- Seal
- Coordinates: 41°33′38″N 87°04′33″W﻿ / ﻿41.56056°N 87.07583°W
- Country: United States
- State: Indiana
- County: Porter
- Organized: 1836

Government
- • Type: Indiana township
- • Trustee: Matthew Keiser (R)

Area
- • Total: 25.03 sq mi (64.84 km^{2})
- • Land: 24.7 sq mi (64.1 km^{2})
- • Water: 0.28 sq mi (0.73 km^{2})
- Elevation: 640 ft (195 m)

Population (2020)
- • Total: 10,908
- • Density: 376.5/sq mi (145.38/km^{2})
- Time zone: UTC-6 (Central (CST))
- • Summer (DST): UTC-5 (CDT)
- Area code: 219
- FIPS code: 18-43362
- GNIS feature ID: 453559
- Website: libertytrustee.com

= Liberty Township, Porter County, Indiana =

Liberty Township is one of twelve townships in Porter County, Indiana. As of the 2010 census, its population was 9,319.

Historical population
| Census | Pop. | Note | %± |
|---|---|---|---|
| 1890 | 855 |  | — |
| 1900 | 877 |  | 2.6% |
| 1910 | 881 |  | 0.5% |
| 1920 | 888 |  | 0.8% |
| 1930 | 1,009 |  | 13.6% |
| 1940 | 1,267 |  | 25.6% |
| 1950 | 1,666 |  | 31.5% |
| 1960 | 2,439 |  | 46.4% |
| 1970 | 3,260 |  | 33.7% |
| 1980 | 5,367 |  | 64.6% |
| 1990 | 5,740 |  | 6.9% |
| 2000 | 6,727 |  | 17.2% |
| 2010 | 9,319 |  | 38.5% |
| 2020 | 10,908 |  | 17.1% |

==History==
Liberty Township was organized in 1836.

==Cities and towns==
The town of Chesterton has grown south from Westchester Township and has incorporated parts of Liberty Township along State Route 49 near the Indiana Toll Road.
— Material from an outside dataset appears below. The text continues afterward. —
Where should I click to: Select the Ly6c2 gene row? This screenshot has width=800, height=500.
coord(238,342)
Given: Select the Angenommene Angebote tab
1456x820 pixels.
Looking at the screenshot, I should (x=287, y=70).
Otherwise, there are no incorporated communities within the township.

==Other locations==
Goodrum Junction was a rail junction in the township located east of the intersection of present-day County Road 950 North and Indiana State Road 49. The Goodrum station was the intersection of interurban feeder routes arriving from Valparaiso (the Valparaiso and Northern Railway) and Chesterton and the terminus of the only constructed section of the Chicago – New York Electric Air Line Railroad. The station connected the line to Gary and LaPorte with passengers from northern and southern portions of Porter County.
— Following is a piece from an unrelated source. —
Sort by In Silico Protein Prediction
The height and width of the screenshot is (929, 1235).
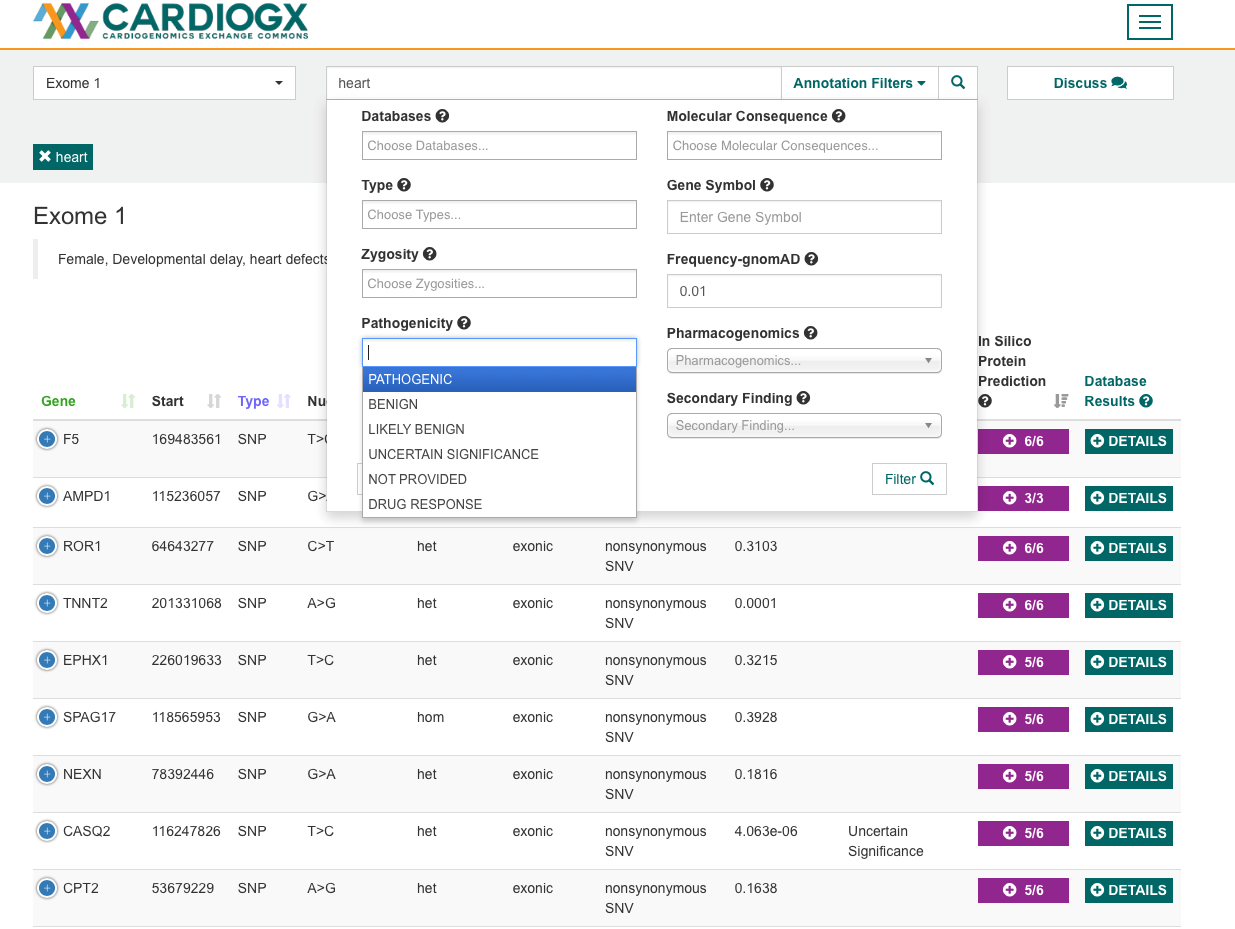click(x=1060, y=401)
The station was also the location of a 300-kilowatt power generation plant that supplied electricity to the railroad. It was named after George C. Goodrum, a significant investor in the railroad. The plant began operation on July 17, 1911, and was destroyed after it was struck by lightning in 1925. It was rebuilt the next year in a different location.

==Education==
Liberty Township is served by the Duneland School Corporation. The elementary school is Liberty Elementary, which serves grades K-4. Liberty Intermediate School serves grades 5 and 6. Chesterton Middle School serves grades 7 and 8. Its high school is Chesterton High School which serves grade 9–12.